Anyone ever have this problem? It's happened to me twice now.

When I put a card in the camera, come back few weeks later, the camera says no pictures were taken, yet the batteries are dead (75% life when I left) and when I try look at the pictures either on my personal camera or insert the sd card into my laptop, it says the cards isn't formatted....??

I've used the same card before numerous times, and haven't had problems, and now it's happened twice......any ideas?

Tator


----------



## bigbrad123 (Dec 22, 2005)

What type of camera are you using? I've had problems with my new Bushnell and I called the company and they said they have been having problems with certain sd cards. I know my sd card would cause my camera to lock up when it took the first picture. It seemed like it was in the "on" position which would then make the batteries wear out.
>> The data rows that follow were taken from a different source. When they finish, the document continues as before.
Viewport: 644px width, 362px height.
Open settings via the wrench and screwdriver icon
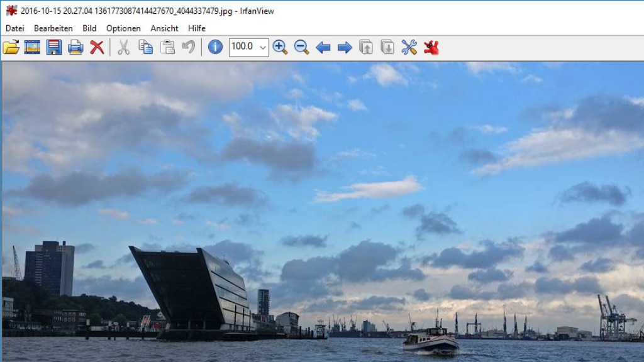[x=409, y=47]
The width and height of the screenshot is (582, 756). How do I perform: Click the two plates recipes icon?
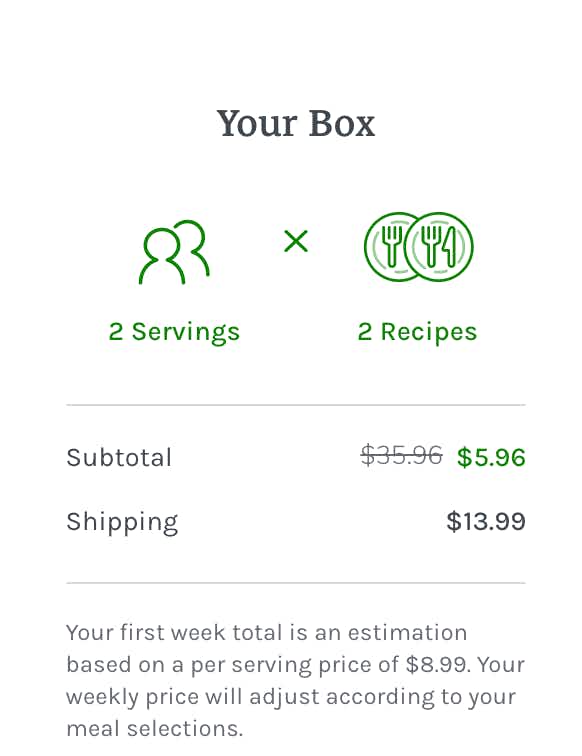tap(419, 247)
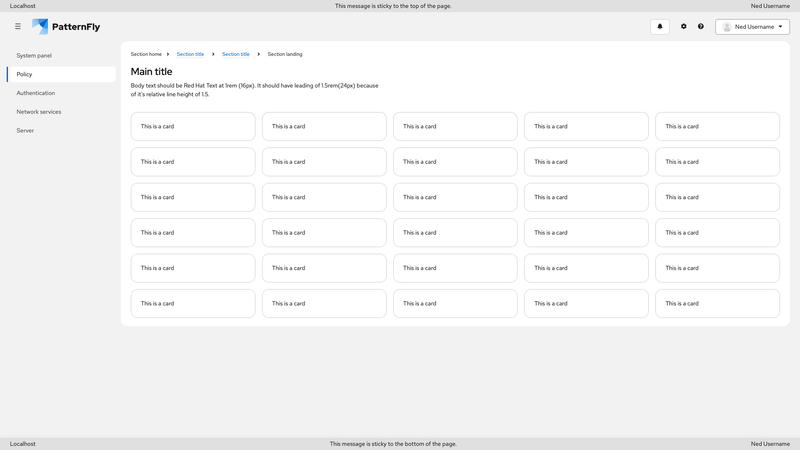Go to Authentication nav item
This screenshot has height=450, width=800.
click(36, 93)
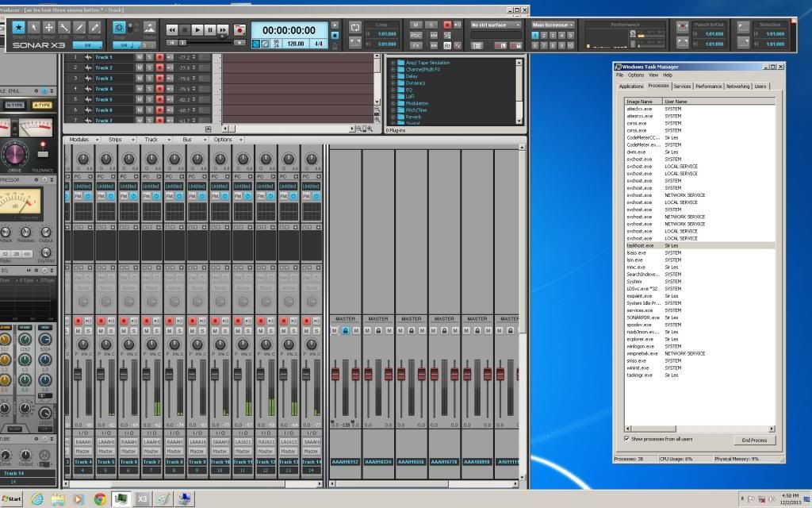Image resolution: width=812 pixels, height=508 pixels.
Task: Solo Track 3 in track list
Action: click(x=148, y=79)
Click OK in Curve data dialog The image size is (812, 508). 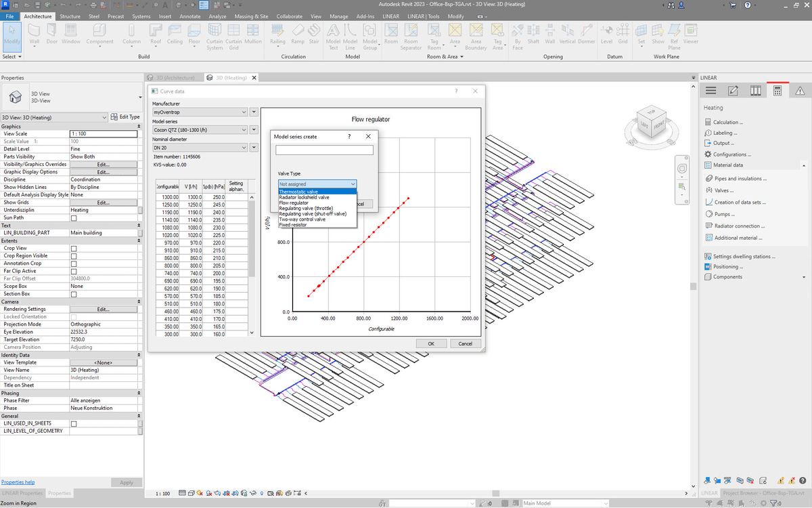[431, 343]
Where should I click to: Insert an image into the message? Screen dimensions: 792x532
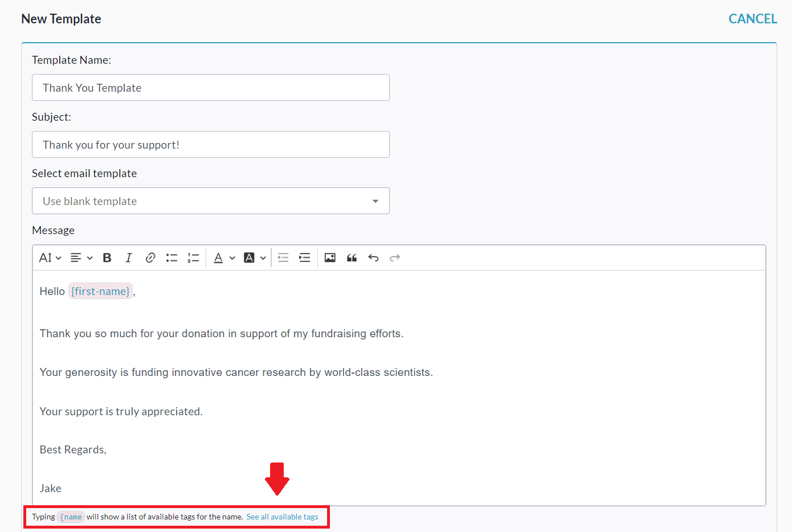click(x=330, y=258)

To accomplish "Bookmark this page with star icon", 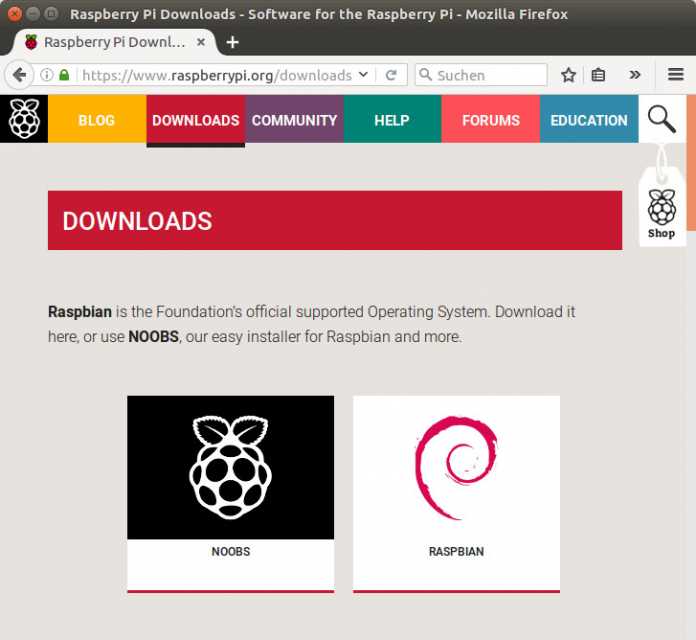I will (x=568, y=75).
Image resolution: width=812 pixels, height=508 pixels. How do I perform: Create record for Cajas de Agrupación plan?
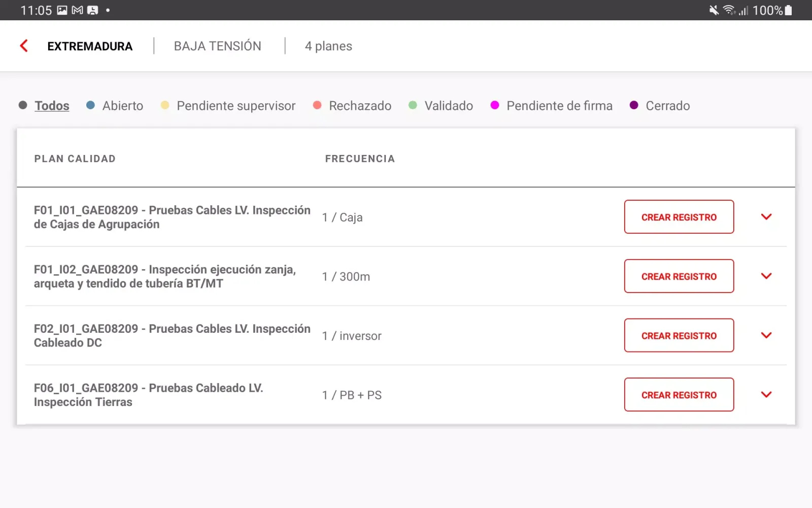(679, 217)
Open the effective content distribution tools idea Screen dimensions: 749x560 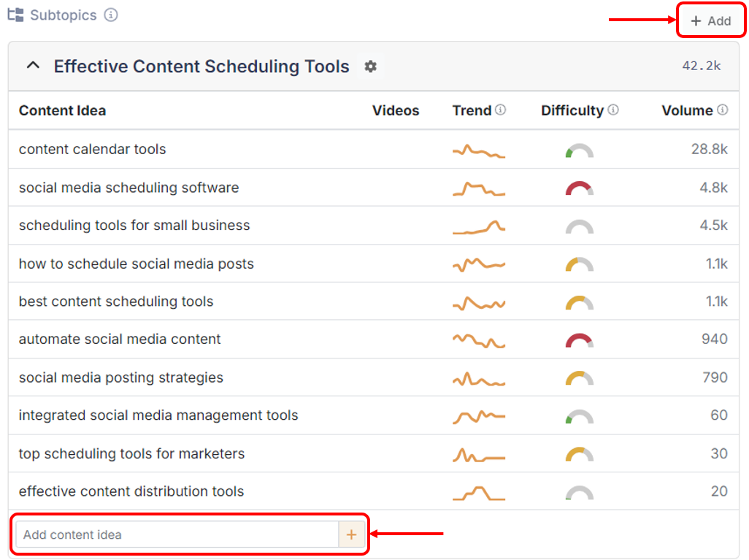131,491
I figured it out when I put my sd card in my regular Kodak camera and it caused it to lock up with a picture still showing on the lcd screen. It would stay in that same position until I shut it off. I could format the sd card in my Kodak and it worked fine, but still wouldn't work in my trail camera. I finally when and bought the brand the company recommended (Sandisk) and haven't had any problems.


----------



## Springer (Dec 21, 2004)

I doubt if this would make any difference but they do make different speeds for the sd cards. I have several sandisk one and they all work well for my camera


----------



## MDV89 (Sep 8, 2008)

I'm a bit computer illiterate as far as the formating goes but have had similar experience -

My moultrie has never given me any problems as far as being compatible with different cards and what not - that being said I can't pop the card in my Cannon camera and view the pictures.
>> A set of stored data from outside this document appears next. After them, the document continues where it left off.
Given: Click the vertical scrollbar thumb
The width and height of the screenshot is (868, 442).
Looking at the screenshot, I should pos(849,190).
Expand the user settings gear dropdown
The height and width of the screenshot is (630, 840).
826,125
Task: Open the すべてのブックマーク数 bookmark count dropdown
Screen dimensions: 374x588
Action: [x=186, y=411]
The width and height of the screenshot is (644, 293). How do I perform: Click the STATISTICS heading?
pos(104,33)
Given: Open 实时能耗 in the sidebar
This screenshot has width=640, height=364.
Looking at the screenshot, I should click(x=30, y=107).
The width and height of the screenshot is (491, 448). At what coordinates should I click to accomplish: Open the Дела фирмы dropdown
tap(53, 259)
Also got a Cuddyback IR this year and when I put a fresh SD card it worked great - a couple weeks later I had switched out SD cards and put one in it that had previously been in a Moultrie and something got messed up with the formating. Long story short it wouldn't let me view or access any of the files on the card. I downloaded a SD recovery program off the web that was able to retrieve all my files so they were readable again thank god. Sorry for the ramble -


----------



## Tator (Dec 10, 2005)

The only camera's I have are Moultrie 4.0's. 10 of them

Where did you find this recovery program on the web,

I will give that a shot. Because what sucks is it had 3 weeks of pictures on it (2GB) card, so I'd like to see some of those pics BEFORE season!! : )

I believe the SD cards are Sandisk

thanks for some input and at least I have some directions

Tator


----------



## MDV89 (Sep 8, 2008)

Not sure exactly which one I downloaded as I am at college right now and did it at home.

Try - http://store.lexar.com/imagerescue3/index.cfm

Some try to make you pay for it - don't - there is free stuff out there!

Let us know if they turn out/post some pics :beer:


----------